RFR: 8335444: Generalize implementation of AndNode mul_ring

Jasmine Karthikeyan jkarthikeyan at openjdk.org
Wed Jul 31 15:59:37 UTC 2024


On Wed, 31 Jul 2024 12:05:15 GMT, Damon Fenacci <dfenacci at openjdk.org> wrote:

>> Hi all,
>> I've written this patch which improves type calculation for bitwise-and functions. Previously, the only cases that were considered were if one of the inputs to the node were a positive constant. I've generalized this behavior, as well as added a case to better estimate the result for arbitrary ranges. Since these are very common patterns to see, this can help propagate more precise types throughout the ideal graph for a large number of methods, making other optimizations and analyses stronger. I was interested in where this patch improves types, so I ran CTW for `java_base` and `java_base_2` and printed out the differences in this gist [here](https://gist.github.com/jaskarth/b45260d81ab621656f4a55cc51cf5292). While I don't think it's particularly complicated I've also added some discussion of the mathematics below, mostly because I thought it was interesting to work through :)
>> 
>> This patch passes tier1-3 testing on my linux x64 machine. Thoughts and reviews would be very appreciated!
>
> src/hotspot/share/opto/mulnode.cpp line 638:
> 
>> 636: 
>> 637:   // Since the result of bitwise-and can be as high as the largest value of each range, the result should find the maximum.
>> 638:   return IntegerType::make(std::numeric_limits<NativeType>::min() >> shift_bits, MAX2(r0->_hi, r1->_hi), widen);
> 
> I was just wondering if it would be OK to use `(r0->_lo & r1->_lo)` as the minimum value instead of finding the number of leading 1s and shifting. It seems to be a bit more constrained and compact (and seemingly correct). What do you think?
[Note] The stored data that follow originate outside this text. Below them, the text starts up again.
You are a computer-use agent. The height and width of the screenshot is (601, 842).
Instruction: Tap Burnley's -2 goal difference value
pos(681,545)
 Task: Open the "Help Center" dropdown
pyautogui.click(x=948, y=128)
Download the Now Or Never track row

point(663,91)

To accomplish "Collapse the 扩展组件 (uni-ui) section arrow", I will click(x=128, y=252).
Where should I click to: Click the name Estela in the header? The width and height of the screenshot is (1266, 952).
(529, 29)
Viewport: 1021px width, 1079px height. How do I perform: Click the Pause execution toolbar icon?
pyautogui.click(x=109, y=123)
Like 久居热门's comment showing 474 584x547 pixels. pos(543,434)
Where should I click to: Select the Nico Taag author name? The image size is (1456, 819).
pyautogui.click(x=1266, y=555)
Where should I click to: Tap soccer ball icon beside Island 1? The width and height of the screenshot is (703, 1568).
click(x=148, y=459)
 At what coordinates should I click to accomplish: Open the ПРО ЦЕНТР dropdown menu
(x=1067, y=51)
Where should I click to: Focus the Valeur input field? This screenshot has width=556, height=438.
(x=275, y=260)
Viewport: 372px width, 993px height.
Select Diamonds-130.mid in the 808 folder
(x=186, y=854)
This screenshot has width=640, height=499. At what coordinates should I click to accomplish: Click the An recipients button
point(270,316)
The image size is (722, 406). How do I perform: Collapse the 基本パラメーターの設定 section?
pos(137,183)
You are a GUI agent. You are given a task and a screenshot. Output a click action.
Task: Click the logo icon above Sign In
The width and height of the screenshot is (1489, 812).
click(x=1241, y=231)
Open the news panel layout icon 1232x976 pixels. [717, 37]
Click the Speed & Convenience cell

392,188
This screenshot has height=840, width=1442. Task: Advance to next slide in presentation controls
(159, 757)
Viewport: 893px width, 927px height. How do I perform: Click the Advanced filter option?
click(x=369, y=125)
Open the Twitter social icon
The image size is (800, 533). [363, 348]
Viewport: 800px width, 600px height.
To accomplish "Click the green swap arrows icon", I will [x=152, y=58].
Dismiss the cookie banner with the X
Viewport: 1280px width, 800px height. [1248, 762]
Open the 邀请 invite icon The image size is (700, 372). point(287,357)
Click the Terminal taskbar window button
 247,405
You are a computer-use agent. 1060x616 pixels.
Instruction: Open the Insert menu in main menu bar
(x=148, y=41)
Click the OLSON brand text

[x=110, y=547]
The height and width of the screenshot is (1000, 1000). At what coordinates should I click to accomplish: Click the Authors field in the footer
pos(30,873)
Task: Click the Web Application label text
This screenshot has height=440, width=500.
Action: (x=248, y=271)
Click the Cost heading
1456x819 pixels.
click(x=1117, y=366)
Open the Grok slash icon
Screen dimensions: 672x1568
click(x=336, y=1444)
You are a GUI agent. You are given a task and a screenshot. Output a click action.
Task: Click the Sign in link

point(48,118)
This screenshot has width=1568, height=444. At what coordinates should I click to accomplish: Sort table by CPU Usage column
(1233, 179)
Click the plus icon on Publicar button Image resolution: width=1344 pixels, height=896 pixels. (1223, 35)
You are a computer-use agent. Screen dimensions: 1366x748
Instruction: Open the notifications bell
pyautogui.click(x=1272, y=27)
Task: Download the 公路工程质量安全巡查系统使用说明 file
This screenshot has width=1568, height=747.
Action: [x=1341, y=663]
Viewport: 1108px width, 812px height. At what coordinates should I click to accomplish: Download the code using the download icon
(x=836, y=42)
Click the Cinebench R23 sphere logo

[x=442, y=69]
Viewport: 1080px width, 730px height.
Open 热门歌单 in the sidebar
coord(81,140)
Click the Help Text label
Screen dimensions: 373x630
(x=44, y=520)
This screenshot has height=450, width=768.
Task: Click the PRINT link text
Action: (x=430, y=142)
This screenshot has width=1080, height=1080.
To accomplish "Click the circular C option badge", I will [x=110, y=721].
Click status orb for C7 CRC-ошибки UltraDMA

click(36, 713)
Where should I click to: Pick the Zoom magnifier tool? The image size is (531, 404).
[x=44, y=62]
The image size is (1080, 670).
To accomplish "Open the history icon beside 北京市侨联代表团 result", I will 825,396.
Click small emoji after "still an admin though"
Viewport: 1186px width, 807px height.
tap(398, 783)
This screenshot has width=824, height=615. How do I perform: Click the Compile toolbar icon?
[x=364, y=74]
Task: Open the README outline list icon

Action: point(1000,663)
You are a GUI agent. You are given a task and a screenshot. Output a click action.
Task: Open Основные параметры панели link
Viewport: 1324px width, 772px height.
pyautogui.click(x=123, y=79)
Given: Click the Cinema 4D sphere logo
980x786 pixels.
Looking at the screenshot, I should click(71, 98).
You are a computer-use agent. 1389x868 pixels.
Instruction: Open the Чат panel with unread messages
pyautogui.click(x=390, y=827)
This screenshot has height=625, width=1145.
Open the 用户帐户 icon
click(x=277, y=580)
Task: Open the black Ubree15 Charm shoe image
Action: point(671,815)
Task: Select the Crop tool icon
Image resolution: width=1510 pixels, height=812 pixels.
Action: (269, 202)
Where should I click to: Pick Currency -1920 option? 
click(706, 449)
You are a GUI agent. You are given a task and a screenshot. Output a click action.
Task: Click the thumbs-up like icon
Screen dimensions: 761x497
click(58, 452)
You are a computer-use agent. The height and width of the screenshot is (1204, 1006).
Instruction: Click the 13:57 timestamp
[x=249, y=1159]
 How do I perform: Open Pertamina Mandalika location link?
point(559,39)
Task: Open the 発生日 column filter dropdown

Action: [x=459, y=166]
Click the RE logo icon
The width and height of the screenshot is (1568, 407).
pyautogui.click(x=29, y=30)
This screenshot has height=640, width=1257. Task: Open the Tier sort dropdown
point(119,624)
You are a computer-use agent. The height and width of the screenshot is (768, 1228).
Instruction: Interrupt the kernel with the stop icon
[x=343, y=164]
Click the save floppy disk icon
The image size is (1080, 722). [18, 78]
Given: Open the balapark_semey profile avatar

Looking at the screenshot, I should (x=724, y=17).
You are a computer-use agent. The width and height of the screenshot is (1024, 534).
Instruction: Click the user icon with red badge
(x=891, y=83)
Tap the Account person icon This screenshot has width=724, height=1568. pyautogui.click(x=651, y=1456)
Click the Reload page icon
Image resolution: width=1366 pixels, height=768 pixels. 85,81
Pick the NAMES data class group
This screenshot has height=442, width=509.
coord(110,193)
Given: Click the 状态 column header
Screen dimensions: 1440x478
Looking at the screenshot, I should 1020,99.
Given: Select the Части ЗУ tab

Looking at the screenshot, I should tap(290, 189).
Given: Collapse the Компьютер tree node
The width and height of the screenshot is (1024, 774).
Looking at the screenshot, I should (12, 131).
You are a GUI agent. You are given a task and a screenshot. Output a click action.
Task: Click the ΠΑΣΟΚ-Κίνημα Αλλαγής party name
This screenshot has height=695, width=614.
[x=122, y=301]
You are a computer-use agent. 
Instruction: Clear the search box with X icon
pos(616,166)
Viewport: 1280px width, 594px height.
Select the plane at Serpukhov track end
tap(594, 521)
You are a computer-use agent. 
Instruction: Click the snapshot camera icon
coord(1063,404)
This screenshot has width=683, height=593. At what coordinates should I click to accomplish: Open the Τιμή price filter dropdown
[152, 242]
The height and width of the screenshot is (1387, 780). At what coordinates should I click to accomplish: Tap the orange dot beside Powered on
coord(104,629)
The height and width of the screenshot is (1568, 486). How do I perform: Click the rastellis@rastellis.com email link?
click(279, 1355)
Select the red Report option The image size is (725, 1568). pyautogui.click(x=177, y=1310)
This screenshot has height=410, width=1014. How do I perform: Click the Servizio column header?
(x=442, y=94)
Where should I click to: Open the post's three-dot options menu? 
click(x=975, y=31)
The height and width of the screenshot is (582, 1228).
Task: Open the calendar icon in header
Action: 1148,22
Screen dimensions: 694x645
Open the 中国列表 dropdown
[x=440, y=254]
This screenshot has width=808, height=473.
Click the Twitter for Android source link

I actually did experiment with this before coming up with the current approach, but I found that there are cases where it produces incorrect bounds. With a small example where `r0 = [-3, -1]` and `r1 = [-7, -1]`, using `r0->_lo & r1->_lo` results in `-3 & -7`, which equals `-7`. However, in the case where the value in `r0` is `-3` and `r1` is `-6`, we can get an out of bounds result as `-3 & -6` equals `-8`. Because of that I thought the best way to fix this was to find the common leading 1s. This approach does lead to us losing some information in the lower-order bits but I thought it was an acceptable compromise since the code to handle finding common bits across a range of integers becomes quite a bit more complicated. I hope this clarifies!